→ WORK TO BE COMPLETED: Return verbatim every line of the listing below, from its first line through the line containing "will pyautogui.click(x=30, y=361).", both ends inclusive.

--- BEGIN EXERCISE DATA ---

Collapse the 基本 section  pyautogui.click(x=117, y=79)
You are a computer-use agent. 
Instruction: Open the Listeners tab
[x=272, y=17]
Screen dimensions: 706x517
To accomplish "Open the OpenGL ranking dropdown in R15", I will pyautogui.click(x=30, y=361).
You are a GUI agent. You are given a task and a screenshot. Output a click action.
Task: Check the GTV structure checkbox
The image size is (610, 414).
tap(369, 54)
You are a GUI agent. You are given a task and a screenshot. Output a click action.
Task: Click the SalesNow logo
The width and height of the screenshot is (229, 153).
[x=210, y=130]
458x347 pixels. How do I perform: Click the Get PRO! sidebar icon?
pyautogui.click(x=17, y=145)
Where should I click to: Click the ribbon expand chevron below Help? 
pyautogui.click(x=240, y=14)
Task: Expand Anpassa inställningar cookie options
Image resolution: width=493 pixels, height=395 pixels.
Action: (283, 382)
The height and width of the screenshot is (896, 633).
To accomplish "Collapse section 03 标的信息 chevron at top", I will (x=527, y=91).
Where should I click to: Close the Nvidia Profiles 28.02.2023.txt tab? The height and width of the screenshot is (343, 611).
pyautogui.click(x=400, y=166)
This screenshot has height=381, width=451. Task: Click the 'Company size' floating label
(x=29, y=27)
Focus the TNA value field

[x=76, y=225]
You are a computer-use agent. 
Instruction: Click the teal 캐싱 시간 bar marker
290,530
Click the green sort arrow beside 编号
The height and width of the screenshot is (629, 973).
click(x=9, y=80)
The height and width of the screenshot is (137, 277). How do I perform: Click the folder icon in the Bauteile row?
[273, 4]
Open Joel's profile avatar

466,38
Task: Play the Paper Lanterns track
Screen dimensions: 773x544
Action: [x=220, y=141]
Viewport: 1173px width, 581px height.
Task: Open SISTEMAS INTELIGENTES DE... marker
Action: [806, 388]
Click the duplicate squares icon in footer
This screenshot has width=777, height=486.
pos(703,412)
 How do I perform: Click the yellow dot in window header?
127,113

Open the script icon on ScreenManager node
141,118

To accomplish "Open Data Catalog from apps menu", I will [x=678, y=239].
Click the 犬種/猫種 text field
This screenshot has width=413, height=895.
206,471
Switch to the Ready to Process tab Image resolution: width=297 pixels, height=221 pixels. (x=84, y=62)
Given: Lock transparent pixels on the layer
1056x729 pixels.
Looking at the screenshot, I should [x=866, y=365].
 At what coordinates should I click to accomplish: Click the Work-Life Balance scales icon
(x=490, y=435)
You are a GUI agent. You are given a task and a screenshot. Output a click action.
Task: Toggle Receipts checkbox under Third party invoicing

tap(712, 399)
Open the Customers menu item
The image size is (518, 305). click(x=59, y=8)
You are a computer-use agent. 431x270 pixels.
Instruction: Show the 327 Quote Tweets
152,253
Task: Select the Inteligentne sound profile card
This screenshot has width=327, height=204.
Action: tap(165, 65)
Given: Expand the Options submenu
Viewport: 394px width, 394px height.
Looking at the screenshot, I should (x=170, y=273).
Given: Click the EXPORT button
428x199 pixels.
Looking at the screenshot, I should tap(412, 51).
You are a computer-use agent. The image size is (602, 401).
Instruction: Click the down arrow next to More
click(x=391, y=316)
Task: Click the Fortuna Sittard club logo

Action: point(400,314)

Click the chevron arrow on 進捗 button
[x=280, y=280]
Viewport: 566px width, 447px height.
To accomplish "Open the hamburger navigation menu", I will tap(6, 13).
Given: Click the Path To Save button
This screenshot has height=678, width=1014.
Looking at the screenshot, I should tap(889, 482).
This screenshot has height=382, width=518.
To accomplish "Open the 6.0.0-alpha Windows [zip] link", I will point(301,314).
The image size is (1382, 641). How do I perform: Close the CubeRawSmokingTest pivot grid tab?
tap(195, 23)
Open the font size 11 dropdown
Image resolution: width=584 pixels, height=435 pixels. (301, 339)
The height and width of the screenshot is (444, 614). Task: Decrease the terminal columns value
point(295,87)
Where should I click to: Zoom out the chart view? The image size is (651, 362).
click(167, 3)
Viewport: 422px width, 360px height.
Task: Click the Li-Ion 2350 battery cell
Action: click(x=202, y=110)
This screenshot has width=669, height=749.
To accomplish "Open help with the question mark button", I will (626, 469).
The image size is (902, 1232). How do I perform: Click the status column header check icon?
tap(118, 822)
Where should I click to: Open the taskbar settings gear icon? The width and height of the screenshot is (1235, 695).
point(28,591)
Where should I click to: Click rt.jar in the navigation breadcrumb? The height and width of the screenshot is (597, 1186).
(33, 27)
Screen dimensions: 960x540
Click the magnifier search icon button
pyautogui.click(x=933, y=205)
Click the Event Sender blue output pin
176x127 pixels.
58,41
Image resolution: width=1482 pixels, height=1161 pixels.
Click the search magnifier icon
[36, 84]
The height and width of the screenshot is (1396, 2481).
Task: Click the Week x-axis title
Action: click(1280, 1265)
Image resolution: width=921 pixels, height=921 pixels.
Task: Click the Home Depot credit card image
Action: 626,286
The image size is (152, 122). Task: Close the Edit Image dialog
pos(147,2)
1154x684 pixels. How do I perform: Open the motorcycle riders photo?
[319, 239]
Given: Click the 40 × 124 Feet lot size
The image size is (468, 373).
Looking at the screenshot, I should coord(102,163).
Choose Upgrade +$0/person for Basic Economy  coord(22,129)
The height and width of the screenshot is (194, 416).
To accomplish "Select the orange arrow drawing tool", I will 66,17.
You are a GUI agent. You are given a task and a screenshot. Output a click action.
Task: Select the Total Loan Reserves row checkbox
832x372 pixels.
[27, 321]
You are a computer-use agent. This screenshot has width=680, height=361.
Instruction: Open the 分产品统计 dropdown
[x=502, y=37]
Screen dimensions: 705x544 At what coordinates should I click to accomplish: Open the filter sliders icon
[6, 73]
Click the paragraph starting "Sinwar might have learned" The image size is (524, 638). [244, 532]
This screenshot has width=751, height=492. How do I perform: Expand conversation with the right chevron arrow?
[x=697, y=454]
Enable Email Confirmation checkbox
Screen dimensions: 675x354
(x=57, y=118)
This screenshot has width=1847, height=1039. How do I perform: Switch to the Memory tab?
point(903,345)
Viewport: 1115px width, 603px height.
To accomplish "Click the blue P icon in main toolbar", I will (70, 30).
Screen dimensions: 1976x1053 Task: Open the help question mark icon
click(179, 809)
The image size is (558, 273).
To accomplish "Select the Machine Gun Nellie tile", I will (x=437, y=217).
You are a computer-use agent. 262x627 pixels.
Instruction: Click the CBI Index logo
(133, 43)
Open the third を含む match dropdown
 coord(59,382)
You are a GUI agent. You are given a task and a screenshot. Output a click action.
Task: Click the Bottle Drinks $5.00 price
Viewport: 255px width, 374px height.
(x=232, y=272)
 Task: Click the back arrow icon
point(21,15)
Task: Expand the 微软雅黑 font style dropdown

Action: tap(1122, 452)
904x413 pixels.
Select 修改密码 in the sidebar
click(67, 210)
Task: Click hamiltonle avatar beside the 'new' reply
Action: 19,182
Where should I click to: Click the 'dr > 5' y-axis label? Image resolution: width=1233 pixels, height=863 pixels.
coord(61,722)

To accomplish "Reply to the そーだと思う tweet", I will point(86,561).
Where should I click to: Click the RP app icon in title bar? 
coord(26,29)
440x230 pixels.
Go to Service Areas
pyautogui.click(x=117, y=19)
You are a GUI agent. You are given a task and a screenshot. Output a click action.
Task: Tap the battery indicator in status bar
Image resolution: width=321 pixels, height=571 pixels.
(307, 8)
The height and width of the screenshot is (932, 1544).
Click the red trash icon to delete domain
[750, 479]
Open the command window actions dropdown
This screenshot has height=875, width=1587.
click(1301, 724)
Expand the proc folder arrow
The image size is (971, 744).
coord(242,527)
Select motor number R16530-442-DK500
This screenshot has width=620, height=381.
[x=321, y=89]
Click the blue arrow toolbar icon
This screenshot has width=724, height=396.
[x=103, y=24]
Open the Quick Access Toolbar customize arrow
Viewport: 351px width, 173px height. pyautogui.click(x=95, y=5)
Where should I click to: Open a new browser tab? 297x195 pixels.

--- END EXERCISE DATA ---

→ THE ANSWER:
Collapse the 基本 section  pyautogui.click(x=117, y=79)
You are a computer-use agent. 
Instruction: Open the Listeners tab
[x=272, y=17]
Screen dimensions: 706x517
To accomplish "Open the OpenGL ranking dropdown in R15", I will pyautogui.click(x=30, y=361).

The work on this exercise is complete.